> [WHAT IS BEING ASKED]: What are the lines of the listing below, word for word, from the first down to the one that contains "The height and width of the screenshot is (436, 640)."?

> [RECORDED INFORMATION]:

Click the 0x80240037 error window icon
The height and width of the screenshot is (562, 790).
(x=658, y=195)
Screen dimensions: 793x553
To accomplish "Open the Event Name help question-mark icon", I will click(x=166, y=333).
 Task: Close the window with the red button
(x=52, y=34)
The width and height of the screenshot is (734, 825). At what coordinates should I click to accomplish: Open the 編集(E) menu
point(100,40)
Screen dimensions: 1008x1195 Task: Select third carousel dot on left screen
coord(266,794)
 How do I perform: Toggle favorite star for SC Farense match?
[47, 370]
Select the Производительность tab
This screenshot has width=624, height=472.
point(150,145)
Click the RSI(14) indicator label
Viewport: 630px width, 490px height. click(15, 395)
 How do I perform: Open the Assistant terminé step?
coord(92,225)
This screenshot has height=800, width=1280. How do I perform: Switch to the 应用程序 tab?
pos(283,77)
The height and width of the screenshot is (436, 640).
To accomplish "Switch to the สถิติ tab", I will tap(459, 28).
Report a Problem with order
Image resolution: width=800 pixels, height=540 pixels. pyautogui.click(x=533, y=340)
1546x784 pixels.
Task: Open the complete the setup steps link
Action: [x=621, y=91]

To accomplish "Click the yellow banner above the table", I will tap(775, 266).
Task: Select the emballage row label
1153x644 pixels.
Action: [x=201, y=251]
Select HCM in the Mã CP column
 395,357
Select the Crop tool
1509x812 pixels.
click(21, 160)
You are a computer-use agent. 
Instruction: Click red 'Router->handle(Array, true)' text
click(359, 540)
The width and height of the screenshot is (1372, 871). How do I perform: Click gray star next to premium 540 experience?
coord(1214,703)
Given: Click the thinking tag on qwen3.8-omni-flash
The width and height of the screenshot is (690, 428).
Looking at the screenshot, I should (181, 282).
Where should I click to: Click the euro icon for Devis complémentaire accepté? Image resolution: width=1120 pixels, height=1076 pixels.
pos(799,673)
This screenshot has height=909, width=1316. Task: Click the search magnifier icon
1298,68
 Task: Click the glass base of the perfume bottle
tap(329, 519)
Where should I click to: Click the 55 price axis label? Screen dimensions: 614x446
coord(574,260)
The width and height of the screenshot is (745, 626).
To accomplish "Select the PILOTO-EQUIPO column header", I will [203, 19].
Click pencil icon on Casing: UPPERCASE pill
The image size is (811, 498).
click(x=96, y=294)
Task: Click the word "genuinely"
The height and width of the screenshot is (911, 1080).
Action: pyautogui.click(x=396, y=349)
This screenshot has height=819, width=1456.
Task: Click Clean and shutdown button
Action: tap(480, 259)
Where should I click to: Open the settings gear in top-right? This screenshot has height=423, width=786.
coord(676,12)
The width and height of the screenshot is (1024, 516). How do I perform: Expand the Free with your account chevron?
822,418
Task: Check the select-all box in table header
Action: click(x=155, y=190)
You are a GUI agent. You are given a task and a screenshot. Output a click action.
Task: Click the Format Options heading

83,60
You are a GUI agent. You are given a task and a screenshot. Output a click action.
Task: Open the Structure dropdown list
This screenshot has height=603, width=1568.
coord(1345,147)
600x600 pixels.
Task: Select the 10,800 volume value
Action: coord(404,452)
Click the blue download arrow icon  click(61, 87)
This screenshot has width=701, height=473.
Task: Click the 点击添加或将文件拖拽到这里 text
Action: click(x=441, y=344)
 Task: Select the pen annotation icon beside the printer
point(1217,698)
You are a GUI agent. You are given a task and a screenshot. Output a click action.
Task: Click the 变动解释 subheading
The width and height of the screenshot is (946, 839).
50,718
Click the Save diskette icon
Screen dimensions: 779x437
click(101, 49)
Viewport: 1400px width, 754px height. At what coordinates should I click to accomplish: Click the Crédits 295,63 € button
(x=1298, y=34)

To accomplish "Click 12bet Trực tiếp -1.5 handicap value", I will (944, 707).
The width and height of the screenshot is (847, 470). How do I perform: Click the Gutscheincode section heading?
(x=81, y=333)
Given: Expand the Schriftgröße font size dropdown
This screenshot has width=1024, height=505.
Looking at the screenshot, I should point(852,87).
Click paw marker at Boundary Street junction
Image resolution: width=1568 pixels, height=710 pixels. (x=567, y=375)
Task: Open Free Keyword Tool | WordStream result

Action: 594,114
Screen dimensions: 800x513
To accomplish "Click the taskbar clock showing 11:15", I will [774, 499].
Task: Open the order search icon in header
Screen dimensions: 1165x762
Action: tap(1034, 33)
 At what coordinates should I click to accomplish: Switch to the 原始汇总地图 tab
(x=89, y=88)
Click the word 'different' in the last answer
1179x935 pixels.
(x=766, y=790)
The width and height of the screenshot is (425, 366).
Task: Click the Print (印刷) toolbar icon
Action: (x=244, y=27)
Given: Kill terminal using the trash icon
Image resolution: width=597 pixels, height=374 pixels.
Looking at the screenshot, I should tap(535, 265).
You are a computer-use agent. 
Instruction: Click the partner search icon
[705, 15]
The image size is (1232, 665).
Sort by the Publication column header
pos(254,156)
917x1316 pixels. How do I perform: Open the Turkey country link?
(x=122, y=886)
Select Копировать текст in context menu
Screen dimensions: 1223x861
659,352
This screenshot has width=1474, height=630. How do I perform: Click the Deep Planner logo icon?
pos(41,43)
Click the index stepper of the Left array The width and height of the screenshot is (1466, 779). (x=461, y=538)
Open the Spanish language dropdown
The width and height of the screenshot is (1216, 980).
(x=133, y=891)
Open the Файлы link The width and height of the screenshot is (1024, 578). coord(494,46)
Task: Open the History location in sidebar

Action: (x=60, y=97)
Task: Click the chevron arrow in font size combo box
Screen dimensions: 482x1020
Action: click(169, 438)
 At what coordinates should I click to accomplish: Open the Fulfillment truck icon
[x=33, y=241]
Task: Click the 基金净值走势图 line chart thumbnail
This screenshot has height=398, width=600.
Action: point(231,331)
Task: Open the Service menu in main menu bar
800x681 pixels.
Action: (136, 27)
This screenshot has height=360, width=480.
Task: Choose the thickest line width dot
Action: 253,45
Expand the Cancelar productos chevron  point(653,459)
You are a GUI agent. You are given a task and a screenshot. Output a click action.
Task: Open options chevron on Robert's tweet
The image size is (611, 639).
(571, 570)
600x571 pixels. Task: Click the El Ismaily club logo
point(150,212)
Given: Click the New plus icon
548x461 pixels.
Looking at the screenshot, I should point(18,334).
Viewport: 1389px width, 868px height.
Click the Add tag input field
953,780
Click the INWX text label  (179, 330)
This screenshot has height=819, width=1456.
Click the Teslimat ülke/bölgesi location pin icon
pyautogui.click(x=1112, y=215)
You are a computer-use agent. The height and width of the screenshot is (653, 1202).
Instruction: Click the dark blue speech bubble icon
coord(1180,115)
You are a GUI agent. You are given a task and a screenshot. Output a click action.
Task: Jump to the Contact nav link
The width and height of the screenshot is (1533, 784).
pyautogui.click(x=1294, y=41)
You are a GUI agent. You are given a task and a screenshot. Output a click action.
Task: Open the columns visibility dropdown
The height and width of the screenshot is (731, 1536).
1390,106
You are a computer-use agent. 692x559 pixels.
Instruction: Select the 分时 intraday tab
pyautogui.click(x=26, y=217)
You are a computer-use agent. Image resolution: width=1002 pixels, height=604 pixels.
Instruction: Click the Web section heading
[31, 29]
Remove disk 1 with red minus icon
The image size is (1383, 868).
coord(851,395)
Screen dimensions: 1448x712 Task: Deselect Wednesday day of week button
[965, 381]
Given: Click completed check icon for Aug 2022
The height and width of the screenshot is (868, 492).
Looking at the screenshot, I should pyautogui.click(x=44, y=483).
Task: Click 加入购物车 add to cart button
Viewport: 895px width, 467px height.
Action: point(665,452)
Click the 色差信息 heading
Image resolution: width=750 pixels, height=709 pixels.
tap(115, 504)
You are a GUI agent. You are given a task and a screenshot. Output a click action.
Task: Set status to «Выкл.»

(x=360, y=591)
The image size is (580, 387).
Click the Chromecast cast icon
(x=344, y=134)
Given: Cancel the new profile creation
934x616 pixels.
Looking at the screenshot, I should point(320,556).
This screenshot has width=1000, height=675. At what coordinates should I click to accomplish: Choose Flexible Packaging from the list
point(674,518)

> [EXERCISE SOLUTION]:
Click the 0x80240037 error window icon
The height and width of the screenshot is (562, 790).
(x=658, y=195)
Screen dimensions: 793x553
To accomplish "Open the Event Name help question-mark icon", I will click(x=166, y=333).
 Task: Close the window with the red button
(x=52, y=34)
The width and height of the screenshot is (734, 825). At what coordinates should I click to accomplish: Open the 編集(E) menu
point(100,40)
Screen dimensions: 1008x1195 Task: Select third carousel dot on left screen
coord(266,794)
 How do I perform: Toggle favorite star for SC Farense match?
[47, 370]
Select the Производительность tab
This screenshot has width=624, height=472.
point(150,145)
Click the RSI(14) indicator label
Viewport: 630px width, 490px height. click(15, 395)
 How do I perform: Open the Assistant terminé step?
coord(92,225)
This screenshot has height=800, width=1280. How do I perform: Switch to the 应用程序 tab?
pos(283,77)
The height and width of the screenshot is (436, 640).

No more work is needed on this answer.